Ivan Sergio Borgonovo

Date:

03 November 2008, 11:45:43

I'm looking for a bit more guidance on gin index creation.

The process:
- vaccum analyze.
- start a transaction that:
- drop the triggers to update a tsvector
- drop the index on the tsvector
- fill several tables
- update the tsvector in a table with ~800K records
- recreate the gin index
- commit

To have a rough idea of the data involved:
- 800K record
- tsvector formed from concatenation of 6 fields
- total length of concatenated fields ~ 200 chars *
- average N of lexemes in tsvector 10 *
[*] guessed

2xXeon HT 3.2GHz, 4Gb RAM, SCSI RAID5

Index creation takes more than 1h.

maintenance_work_mem is still untouched. What would be a good value
to start from?
Anything else to do to improve performances?

--
Ivan Sergio Borgonovo
http://www.webthatworks.it

Re: gin index creation performance problems

From

Ivan Sergio Borgonovo

Date:

03 November 2008, 11:53:56

On Mon, 3 Nov 2008 16:45:35 +0100
Ivan Sergio Borgonovo <mail@webthatworks.it> wrote:

Forgot to add that top say postgresql is using 100% CPU and 15%
memory.

> I'm looking for a bit more guidance on gin index creation.
>
> The process:
> - vaccum analyze.
> - start a transaction that:
> - drop the triggers to update a tsvector
> - drop the index on the tsvector
> - fill several tables
> - update the tsvector in a table with ~800K records
> - recreate the gin index
> - commit
>
> To have a rough idea of the data involved:
> - 800K record
> - tsvector formed from concatenation of 6 fields
> - total length of concatenated fields ~ 200 chars *
> - average N of lexemes in tsvector 10 *
> [*] guessed
>
> 2xXeon HT 3.2GHz, 4Gb RAM, SCSI RAID5
>
> Index creation takes more than 1h.
>
> maintenance_work_mem is still untouched. What would be a good value
> to start from?
> Anything else to do to improve performances?

--
Ivan Sergio Borgonovo
http://www.webthatworks.it

Re: gin index creation performance problems

From

Oleg Bartunov

Date:

03 November 2008, 12:03:24

On Mon, 3 Nov 2008, Ivan Sergio Borgonovo wrote:

> I'm looking for a bit more guidance on gin index creation.
>
> The process:
> - vaccum analyze.
> - start a transaction that:
> - drop the triggers to update a tsvector
> - drop the index on the tsvector
> - fill several tables
> - update the tsvector in a table with ~800K records
> - recreate the gin index
> - commit
>
> To have a rough idea of the data involved:
> - 800K record
> - tsvector formed from concatenation of 6 fields
> - total length of concatenated fields ~ 200 chars *
> - average N of lexemes in tsvector 10 *
> [*] guessed
>
> 2xXeon HT 3.2GHz, 4Gb RAM, SCSI RAID5
>
> Index creation takes more than 1h.
>
> maintenance_work_mem is still untouched. What would be a good value
> to start from?
> Anything else to do to improve performances?

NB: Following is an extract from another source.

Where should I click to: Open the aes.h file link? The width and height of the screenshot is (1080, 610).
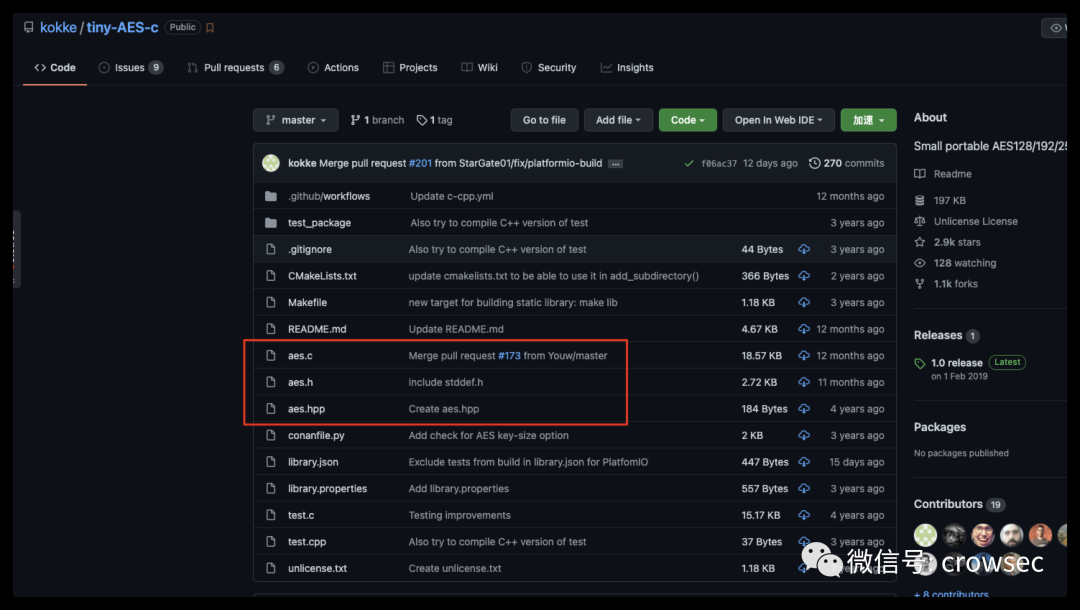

why you didn't change maintenance_work_mem ? You can change it online just
before create index. Bulk gin index creation uses it as a buffer and you can
save a lot of IO.

All this written in the documentation and there are other parameters you
should be concerned about.

     Regards,
         Oleg
_____________________________________________________________
Oleg Bartunov, Research Scientist, Head of AstroNet (www.astronet.ru),
Sternberg Astronomical Institute, Moscow University, Russia
Internet: oleg@sai.msu.su, http://www.sai.msu.su/~megera/
phone: +007(495)939-16-83, +007(495)939-23-83

Re: gin index creation performance problems

From

Tom Lane

Date:

03 November 2008, 12:04:48

Ivan Sergio Borgonovo <mail@webthatworks.it> writes:
> maintenance_work_mem is still untouched. What would be a good value
> to start from?

GIN index build time is *very* sensitive to maintenance_work_mem.
Try cranking it up to a couple hundred megabytes and see if that
helps.

Also, if you're on 8.2, I think 8.3 might be faster.

            regards, tom lane

Re: gin index creation performance problems

From

Ivan Sergio Borgonovo

Date:

03 November 2008, 21:45:04

On Mon, 03 Nov 2008 11:04:45 -0500
Tom Lane <tgl@sss.pgh.pa.us> wrote:

> Ivan Sergio Borgonovo <mail@webthatworks.it> writes:
> > maintenance_work_mem is still untouched. What would be a good
> > value to start from?

> GIN index build time is *very* sensitive to maintenance_work_mem.
> Try cranking it up to a couple hundred megabytes and see if that
> helps.

200MB did improve the situation. I was waiting a clue about a
reasonable value from where to start.

But the performance is far from being stable.
It can take few minutes to more than 20min even with this setting.
I can't understand if it is CPU bound or RAM bound.
CPU load is always near 100% while postgresql is using 15% of RAM.
Still I've 52K of swap used...
But anyway the performance is very erratic.

BTW Is maintenance_work_mem set per connection?

While gin index looks appreciably faster (actually it is
lightening fast) for searches I'm considering to revert to gist since
even with 200MB maintenance_work_mem it still look a pain to build
up the index, especially considering the random time required to
build it up.

What puzzle me is that while before increasing maintenance_work
mem it was always terribly slow now there is a huge variation in
rebuilt time with 200MB.
Even
vacuum full;
can be pretty slow (>5min) and still 100% CPU use.

The index is dropped at the beginning and rebuilt at the end inside a
quite busy transaction.
Could it be related?

> Also, if you're on 8.2, I think 8.3 might be faster.

8.3 etch backport.

thanks

--
Ivan Sergio Borgonovo
http://www.webthatworks.it